READING: A night to remember
To provide gist and detailed in the context of memorable nights
To provide process writing practice of a description of past events in the context of memorable nights
Procedure (43-56 minutes)
Use the song "Summer Nights" to set the tone for the theme of the day -- memorable nights. After the short clip, write on the board "A Night to Remember" and elicit possible activities (for example - meet someday, as in the clip; have dinner in a fantastic restaurant, see a great film, go to a really good party...) Write the activities on the board under the heading and provide vocab support if needed. Summer Nights play from - 0:35-1:50 https://youtu.be/ZW0DfsCzfq4?t=32
embarrassed (adj) Elicit describing situation: (tripping and falling in public) CCQ: is it negative or positive? (-) memorable (adj) - easy to remember because it is special. Elicit referring back to the song "Summer Nights" CCQ: can we use it to describe events in the future? (no) magical (adj) CCQ: is it negative or positive? (+) suddenly (adv) Elicit describing situation (riding the bus in traffic in Istanbul and suddenly driver hits the brakes)

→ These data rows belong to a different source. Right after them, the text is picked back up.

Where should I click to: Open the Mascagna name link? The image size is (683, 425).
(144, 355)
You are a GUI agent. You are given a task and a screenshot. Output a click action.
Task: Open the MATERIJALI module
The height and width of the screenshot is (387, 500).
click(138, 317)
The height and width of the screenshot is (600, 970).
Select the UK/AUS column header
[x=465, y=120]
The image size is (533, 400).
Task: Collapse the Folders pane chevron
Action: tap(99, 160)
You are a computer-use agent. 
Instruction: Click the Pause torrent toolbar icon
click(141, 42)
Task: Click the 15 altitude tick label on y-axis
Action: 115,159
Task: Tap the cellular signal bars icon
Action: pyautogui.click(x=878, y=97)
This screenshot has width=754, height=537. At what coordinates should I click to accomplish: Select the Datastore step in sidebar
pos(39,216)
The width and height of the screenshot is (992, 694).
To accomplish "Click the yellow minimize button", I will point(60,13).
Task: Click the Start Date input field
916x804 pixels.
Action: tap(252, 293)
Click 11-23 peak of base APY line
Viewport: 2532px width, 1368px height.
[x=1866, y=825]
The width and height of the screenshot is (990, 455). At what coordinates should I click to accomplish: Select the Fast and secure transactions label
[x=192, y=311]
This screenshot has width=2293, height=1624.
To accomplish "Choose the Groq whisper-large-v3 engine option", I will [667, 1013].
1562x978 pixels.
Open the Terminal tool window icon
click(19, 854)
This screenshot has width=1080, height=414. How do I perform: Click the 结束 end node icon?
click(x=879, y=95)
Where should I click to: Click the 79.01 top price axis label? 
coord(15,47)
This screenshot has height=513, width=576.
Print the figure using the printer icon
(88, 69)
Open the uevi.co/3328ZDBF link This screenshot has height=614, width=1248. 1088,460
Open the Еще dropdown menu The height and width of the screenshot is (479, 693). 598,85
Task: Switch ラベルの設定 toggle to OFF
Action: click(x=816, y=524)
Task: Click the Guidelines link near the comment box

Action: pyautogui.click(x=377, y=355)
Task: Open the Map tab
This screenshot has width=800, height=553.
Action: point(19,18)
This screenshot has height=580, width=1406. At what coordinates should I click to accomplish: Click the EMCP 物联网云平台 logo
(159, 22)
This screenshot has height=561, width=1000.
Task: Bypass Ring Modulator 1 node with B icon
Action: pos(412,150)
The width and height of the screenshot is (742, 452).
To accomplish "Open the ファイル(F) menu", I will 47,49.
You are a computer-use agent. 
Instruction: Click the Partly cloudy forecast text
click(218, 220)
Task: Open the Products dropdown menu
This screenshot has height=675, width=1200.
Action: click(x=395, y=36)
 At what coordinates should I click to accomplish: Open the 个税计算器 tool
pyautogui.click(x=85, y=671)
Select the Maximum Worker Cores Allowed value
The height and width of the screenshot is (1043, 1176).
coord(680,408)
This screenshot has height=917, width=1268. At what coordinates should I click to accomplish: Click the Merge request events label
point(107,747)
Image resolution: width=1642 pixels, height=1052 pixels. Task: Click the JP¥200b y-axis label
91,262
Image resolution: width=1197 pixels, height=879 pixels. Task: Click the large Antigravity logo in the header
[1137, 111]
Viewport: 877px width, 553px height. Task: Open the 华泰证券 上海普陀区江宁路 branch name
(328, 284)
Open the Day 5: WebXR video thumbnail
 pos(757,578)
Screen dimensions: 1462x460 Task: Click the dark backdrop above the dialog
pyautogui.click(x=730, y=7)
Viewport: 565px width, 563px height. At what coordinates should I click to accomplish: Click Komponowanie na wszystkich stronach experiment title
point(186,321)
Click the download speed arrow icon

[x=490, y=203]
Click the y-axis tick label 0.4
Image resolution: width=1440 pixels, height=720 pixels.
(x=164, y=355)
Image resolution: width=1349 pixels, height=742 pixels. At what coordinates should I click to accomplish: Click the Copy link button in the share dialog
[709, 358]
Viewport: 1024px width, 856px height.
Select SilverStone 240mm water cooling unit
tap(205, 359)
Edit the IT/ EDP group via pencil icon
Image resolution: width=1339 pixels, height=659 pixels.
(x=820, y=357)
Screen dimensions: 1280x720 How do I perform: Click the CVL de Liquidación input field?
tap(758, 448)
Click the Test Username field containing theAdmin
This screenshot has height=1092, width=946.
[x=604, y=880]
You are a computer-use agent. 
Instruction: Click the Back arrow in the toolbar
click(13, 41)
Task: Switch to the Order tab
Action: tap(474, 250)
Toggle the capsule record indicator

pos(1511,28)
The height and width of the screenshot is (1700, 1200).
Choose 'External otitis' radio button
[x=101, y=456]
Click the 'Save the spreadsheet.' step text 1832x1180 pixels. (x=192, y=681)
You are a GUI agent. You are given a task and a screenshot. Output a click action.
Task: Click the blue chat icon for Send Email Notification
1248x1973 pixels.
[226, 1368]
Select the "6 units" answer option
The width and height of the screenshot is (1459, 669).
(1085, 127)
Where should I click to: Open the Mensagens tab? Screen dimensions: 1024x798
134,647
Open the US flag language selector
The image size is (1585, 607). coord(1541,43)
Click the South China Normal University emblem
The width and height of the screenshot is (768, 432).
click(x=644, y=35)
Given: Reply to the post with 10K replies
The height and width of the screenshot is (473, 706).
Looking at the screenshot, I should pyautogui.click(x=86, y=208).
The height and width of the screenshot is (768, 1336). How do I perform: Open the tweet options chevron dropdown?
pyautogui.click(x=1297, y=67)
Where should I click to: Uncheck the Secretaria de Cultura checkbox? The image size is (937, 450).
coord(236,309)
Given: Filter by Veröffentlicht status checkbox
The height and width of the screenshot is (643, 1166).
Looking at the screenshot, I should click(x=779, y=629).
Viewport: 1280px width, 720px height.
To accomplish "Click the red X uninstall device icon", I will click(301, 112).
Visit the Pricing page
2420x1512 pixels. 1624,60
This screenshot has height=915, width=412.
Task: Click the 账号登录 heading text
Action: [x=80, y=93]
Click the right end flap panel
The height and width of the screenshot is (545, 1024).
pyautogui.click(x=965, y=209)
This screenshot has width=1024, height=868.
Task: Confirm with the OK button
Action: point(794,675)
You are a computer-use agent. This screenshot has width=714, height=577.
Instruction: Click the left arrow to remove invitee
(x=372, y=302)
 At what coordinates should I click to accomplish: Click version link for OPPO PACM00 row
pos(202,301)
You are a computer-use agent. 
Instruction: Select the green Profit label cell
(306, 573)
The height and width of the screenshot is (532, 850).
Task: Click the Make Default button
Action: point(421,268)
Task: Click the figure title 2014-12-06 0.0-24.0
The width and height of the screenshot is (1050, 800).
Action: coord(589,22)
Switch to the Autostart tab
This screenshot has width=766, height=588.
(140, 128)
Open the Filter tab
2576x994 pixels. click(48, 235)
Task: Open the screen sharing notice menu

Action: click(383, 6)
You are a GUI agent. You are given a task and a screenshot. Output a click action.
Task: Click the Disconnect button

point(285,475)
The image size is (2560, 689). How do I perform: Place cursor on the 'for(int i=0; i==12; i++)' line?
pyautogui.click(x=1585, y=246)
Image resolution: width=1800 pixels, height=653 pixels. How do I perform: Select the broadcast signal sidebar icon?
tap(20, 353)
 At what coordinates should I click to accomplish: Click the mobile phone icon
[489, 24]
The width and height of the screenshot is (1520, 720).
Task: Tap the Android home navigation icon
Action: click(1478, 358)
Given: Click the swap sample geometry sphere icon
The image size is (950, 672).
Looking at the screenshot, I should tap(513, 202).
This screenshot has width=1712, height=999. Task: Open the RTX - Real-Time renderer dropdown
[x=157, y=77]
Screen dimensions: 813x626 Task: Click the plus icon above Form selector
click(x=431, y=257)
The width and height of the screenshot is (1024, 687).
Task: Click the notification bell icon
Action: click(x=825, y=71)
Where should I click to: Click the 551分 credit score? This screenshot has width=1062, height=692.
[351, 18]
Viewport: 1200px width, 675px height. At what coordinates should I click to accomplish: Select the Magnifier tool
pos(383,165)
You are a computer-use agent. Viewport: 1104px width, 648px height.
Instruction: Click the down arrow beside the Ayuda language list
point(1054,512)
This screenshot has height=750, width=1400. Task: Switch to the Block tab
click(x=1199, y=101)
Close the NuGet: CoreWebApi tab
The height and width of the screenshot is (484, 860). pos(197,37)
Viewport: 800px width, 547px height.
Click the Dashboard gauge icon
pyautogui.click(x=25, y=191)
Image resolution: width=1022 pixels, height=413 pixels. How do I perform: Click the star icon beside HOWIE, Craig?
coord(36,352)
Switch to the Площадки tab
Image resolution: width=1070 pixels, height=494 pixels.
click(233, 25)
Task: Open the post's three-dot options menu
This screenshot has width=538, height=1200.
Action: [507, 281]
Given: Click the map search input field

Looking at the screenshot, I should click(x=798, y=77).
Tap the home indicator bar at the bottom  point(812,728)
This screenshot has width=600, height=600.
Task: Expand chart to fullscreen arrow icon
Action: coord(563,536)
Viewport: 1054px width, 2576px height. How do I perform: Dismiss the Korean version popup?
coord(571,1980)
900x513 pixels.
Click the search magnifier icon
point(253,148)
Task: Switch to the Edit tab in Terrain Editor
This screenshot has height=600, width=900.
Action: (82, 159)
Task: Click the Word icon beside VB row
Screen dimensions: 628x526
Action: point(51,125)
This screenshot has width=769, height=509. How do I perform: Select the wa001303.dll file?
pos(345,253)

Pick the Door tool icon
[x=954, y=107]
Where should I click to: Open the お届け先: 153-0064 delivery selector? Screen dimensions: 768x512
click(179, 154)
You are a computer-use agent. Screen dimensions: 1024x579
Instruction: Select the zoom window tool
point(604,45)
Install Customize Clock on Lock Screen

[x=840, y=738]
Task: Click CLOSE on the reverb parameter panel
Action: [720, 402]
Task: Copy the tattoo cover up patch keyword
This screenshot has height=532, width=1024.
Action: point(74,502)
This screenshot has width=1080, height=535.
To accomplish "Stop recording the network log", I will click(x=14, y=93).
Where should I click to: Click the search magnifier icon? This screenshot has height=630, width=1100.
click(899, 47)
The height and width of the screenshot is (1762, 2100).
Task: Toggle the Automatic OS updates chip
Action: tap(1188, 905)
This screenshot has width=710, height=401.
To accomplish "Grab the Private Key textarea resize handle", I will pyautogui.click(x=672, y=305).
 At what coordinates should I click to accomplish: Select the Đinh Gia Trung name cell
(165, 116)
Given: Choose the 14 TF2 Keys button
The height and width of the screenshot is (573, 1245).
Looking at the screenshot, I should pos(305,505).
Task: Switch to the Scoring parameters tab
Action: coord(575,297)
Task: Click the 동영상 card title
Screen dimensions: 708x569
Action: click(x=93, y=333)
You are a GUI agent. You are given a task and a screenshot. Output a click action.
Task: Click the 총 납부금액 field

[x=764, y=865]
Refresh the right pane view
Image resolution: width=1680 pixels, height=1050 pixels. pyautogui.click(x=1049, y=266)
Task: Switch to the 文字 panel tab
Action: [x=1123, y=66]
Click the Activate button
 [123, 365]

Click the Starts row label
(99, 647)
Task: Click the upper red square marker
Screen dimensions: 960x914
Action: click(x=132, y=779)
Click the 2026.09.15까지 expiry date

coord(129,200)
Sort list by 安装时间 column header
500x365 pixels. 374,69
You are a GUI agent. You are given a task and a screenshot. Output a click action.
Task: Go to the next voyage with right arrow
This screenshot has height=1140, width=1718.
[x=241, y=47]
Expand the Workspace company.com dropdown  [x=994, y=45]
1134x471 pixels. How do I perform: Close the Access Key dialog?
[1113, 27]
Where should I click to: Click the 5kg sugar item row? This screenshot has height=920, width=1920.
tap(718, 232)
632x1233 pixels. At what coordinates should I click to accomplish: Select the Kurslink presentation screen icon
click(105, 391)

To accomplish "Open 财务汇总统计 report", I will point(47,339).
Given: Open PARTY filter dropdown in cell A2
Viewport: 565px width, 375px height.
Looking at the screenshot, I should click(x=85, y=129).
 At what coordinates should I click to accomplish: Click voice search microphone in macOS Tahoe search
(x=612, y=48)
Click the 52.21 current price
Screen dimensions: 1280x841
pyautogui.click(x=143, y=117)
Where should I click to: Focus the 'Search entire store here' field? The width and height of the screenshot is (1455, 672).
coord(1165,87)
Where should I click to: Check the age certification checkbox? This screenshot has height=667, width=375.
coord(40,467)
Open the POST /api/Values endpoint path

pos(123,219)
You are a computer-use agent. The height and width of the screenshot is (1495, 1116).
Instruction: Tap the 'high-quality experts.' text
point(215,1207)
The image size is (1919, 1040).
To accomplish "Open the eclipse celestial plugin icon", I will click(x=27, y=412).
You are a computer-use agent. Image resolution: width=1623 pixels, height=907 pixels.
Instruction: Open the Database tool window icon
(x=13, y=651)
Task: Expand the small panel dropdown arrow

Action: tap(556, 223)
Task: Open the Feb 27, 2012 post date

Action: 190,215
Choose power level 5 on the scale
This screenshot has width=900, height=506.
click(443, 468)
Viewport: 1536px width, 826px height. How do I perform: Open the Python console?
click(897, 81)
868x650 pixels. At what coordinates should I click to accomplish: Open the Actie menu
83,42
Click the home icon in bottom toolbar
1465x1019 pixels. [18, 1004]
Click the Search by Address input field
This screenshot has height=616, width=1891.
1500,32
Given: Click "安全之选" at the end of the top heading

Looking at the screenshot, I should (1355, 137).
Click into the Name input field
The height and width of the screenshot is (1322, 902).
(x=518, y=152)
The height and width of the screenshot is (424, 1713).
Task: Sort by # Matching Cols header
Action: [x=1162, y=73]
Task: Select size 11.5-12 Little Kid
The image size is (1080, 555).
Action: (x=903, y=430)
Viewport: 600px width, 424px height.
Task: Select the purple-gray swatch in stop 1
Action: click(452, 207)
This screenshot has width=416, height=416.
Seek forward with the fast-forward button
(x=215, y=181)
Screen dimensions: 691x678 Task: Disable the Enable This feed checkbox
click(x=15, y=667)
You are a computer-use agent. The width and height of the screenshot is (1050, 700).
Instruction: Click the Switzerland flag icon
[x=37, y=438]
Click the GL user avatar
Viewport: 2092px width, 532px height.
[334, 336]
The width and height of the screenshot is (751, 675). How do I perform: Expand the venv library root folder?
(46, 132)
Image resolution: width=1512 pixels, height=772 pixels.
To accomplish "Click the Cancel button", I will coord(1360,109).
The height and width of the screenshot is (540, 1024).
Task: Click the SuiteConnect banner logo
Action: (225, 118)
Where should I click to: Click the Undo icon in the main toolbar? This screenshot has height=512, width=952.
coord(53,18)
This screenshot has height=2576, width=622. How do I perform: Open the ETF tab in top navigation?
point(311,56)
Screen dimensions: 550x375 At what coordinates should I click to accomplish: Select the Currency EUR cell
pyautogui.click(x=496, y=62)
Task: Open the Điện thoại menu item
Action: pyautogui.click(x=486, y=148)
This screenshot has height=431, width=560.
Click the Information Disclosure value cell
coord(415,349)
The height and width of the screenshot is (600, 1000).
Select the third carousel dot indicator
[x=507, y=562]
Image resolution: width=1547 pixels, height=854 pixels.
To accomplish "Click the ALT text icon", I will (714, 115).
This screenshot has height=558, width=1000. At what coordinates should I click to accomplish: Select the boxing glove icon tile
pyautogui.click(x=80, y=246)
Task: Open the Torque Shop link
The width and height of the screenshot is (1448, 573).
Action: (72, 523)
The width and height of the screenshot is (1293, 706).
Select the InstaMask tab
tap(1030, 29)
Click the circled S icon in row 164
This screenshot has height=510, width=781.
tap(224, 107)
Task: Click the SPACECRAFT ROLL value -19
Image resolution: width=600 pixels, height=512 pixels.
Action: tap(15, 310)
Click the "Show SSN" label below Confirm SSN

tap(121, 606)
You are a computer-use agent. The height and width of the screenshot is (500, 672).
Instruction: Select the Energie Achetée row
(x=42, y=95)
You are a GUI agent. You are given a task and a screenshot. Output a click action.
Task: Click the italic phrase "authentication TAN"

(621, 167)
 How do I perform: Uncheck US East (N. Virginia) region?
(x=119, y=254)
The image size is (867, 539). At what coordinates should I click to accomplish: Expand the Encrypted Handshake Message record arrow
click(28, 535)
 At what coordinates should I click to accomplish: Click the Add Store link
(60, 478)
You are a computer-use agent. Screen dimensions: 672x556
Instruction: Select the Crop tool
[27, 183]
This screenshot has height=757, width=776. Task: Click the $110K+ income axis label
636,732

Students focus on the photos, the instructions, and the introduction to the article. - For each photo, why do you think the night was memorable? Students look at the photos and discuss in their tables (3 minutes). Then elicit answers.
pre-teach the past of "go" ("went") to help students understand the text. Tell students they're going to read about Maria Julia and Mehmet's nights, and they must match each one with a photo.
Focus on the questions, and ask students if they are in the present or in the past (the past). Ask how they know (auxiliary "did" and "was/were"). Have students match the questions with the answers (10 minutes). Then check with a partner. 1. When was it? Where were you? 2. Who were you with? 3. What did you wear? 4. What did you do? 5. What was the weather like? 6. What time did you get back? 7. Why was it a memorable night?
Have the students create fictional answers for each of the questions. Depending on class size, divide the students so that they are answering different questions. For example, if there are seven students, the first student would answer question one, the second student would answer question two, etc. As the students are working, monitor keeping an eye out for past tense usage. Then students will read aloud their sentences to hear the short story they created as a class. 1. When was it? Where were you? 2. Who were you with? 3. What did you wear? 4. What did you do? 5. What was the weather like? 6. What time did you get back? 7. Why was it a memorable night?